We propose to develop a series of low latency file system solutions
based on a programmable disk. This is accomplished by
combining the knowledge of both the file system semantics and disk
mechanism, and by avoiding storage system bottlenecks and interference
with host operations. Unlike the ``Active Disk'' approach that
offloads processing onto the disk
processors, our approach obeys
existing file system interfaces to transparently improve performance
of legacy software without excluding sophisticated customizations.

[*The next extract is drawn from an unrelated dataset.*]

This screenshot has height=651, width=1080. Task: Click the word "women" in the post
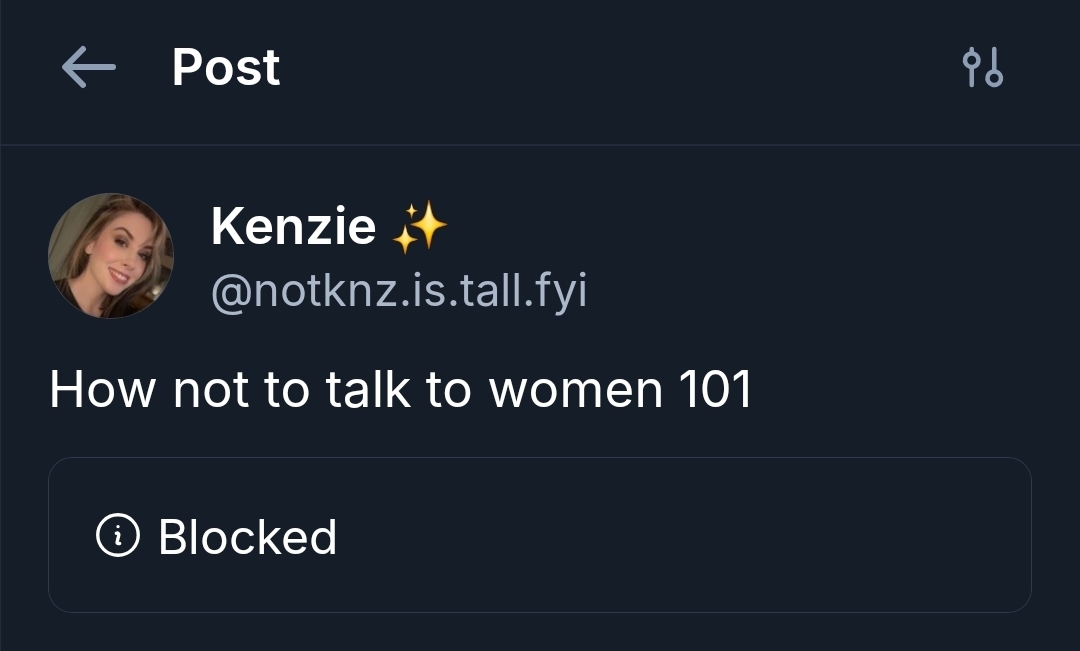click(x=575, y=389)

The proposal covers a full spectrum of options, ranging from
single-disk solutions to multiple-disk ones, from logical disks to
more closely integrated solutions, and from single-host systems to
clustered systems.
Local File Systems for Programmable Disks Our initial goal is exceptional transaction latency. This is accomplished by two key technologies. The first is eager writing, the strategy of writing to the closest free sectors near the current disk head location. The second is a virtual log, a transactional log whose entries are not physically contiguous. We then generalize this approach for multiple disks (called a MimdRAID) by aggressively exploiting parallelism. Our preliminary study has demonstrated an order of magnitude improvement in transaction latency. We believe it is possible to widen the gain to three orders of magnitude by further attacking the weaknesses uncovered in the current study and by riding the impressive trend of the disk density growth. This also provides a powerful mechanism for addressing real time constraints. A Network File System for a Cluster of Intelligent Disks We will develop a low latency cluster file system that centers around the SHRIMP multicomputer interconnect. There are three interesting features. First, this new system exploits the distributed device intelligence and allows a rich array of communication patterns including disk-to-disk and disk-to-device. Second, unlike existing network attached disks, this closely coupled system can take advantage of the ``virtual memory-mapped communication'' to perform protected low-latency communication. We plan to investigate the construction of a reliable and coherent global file cache using this powerful mechanism. Third, we plan to explore the MimdRAID concepts described above in the cluster context. By combining these features, we believe we can exceed the performance gain seen on the local file system. Application Demonstrations and I/O Programming Models The Princeton Display Wall Project presents a challenging I/O application. We will orchestrate an end-to-end I/O solution which includes new I/O programming models to allow explicit application control. This programming model can elegantly and efficiently support multi-user and multi-process workloads in a way that is impossible with traditional stream based approaches. Innovative security mechanisms will allow us to safely run injected code without sacrificing performance. |